For those who don’t know, you can now play Fallout 4 in VR, thanks to the release of version four of the Vireio Perception injection driver. The software is still in its alpha phase, but nevertheless, I decided to try it on Bethesda’s latest adventure into the post-apocalyptic Wasteland.
After downloading and then running the software (the developers mentioned that you should run it with system administrator privileges to prevent any issues), I found that I had to tweak various in-game graphics—such as ambient occlusion, depth of field, radial blur, decals and water reflections—to make sure the VR experience worked. The easy way to access these settings was to get a specific mod for the game called “Fallout 4 Tweaker.”

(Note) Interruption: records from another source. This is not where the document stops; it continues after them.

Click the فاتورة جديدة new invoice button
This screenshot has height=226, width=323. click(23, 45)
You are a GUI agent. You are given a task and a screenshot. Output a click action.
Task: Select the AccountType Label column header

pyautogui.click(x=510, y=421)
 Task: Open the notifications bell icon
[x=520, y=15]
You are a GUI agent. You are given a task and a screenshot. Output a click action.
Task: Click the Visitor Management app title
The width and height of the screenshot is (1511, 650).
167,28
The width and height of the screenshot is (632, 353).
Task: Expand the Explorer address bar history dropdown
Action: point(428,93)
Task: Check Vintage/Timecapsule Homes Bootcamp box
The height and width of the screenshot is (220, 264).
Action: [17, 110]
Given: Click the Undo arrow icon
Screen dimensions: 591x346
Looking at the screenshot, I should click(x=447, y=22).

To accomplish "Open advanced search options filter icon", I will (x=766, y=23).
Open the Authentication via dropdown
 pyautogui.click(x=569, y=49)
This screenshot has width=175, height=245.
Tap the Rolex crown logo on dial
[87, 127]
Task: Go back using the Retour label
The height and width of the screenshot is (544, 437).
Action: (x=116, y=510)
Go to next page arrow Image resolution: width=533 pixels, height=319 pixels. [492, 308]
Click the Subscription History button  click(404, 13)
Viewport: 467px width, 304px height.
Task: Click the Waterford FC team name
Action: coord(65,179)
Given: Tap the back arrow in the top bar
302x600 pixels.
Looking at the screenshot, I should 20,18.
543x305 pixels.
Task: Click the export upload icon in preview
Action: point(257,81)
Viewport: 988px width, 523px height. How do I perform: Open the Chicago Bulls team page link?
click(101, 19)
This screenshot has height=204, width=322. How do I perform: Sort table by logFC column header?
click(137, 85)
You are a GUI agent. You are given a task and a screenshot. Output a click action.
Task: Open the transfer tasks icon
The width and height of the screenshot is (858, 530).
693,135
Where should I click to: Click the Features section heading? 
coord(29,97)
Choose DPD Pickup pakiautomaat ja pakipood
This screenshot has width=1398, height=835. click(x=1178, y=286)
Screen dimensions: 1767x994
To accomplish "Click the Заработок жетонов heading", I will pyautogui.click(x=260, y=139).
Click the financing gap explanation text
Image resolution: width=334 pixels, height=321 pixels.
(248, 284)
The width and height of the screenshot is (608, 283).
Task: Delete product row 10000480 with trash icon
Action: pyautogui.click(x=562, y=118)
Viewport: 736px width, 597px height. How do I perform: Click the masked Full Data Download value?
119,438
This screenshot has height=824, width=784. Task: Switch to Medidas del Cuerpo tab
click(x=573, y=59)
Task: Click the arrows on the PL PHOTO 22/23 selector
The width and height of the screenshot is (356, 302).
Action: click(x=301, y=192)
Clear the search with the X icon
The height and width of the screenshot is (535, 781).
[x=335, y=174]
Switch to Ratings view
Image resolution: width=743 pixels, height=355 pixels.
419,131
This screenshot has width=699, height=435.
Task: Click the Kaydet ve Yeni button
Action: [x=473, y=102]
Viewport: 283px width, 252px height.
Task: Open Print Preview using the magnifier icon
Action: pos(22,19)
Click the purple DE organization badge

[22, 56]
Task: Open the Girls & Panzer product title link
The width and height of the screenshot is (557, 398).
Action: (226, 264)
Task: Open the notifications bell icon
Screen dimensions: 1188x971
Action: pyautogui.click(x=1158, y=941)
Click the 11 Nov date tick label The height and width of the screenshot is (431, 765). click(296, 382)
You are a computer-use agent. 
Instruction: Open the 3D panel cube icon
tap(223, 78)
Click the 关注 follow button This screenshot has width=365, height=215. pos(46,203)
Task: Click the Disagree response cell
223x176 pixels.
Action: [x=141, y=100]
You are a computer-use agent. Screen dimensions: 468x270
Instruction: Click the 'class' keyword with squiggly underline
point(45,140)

With the mod installed and the specified settings disabled, I activated the game’s launcher before opening the Vireio software. (Both programs had to open in this order, otherwise the software wouldn’t properly inject into the game.) After that, it was a matter of putting on the Rift headset to begin play.
Up Close And Personal
One of the unique controls with Vireio is the ability to zoom out by pressing and holding the middle mouse button or the left analog stick (if you’re using an Xbox controller). You can also zoom in on your Pip-Boy with the Left Shift key or the Back button on the Xbox controller. Zooming out is particularly useful because it’s hard to see most of the in-game UI in VR. From the moment you see the main menu, you have to zoom out in order to see each selection. The same goes for some of the gameplay UI, such as when you have to enter a Power Armor suit or search the contents of a dead body or safe.
You can also make some adjustments to the field-of-view by pressing CTRL and Q together. Unfortunately, it didn't improve on the UI presentation.
Then there’s the gameplay itself. I can control where my character looks just by moving my head around. However, I also had to walk around the level. Overall, the combined movement makes for a nauseating experience similar to Minecraft in VR. On top of that, there were still some latency issues with the software, as well as various framerate fluctuations.
It took some time for my eyes to get acclimated to the game in VR; it felt like I was seeing double images in the center of my field of view. But after a few minutes, I adjusted sufficiently. Combat was intense, especially in VR and in first-person view. I could aim at an enemy with my head and just fire my gun.
At one point, I fought a Deathclaw with my minigun, which was exciting to say the least. When the Deathclaw grabbed me and roared in my face, I actually felt like it was right in front of me. It was terrifying and exhilarating at the same time.
Work In Progress
In the end, I’m amazed that a handful of developers was able to bring Fallout 4 into VR. Of course, it would be helpful if the game supported VR natively, but it’s an exciting notion that it’s possible to make a game support the new medium even if it wasn’t intended to do so.
Granted, there are still some various hurdles to overcome on the software, but it’s not a bad start. We’ll undoubtedly see more progress over the next few months, but Vireio Perception definitely shows some promise.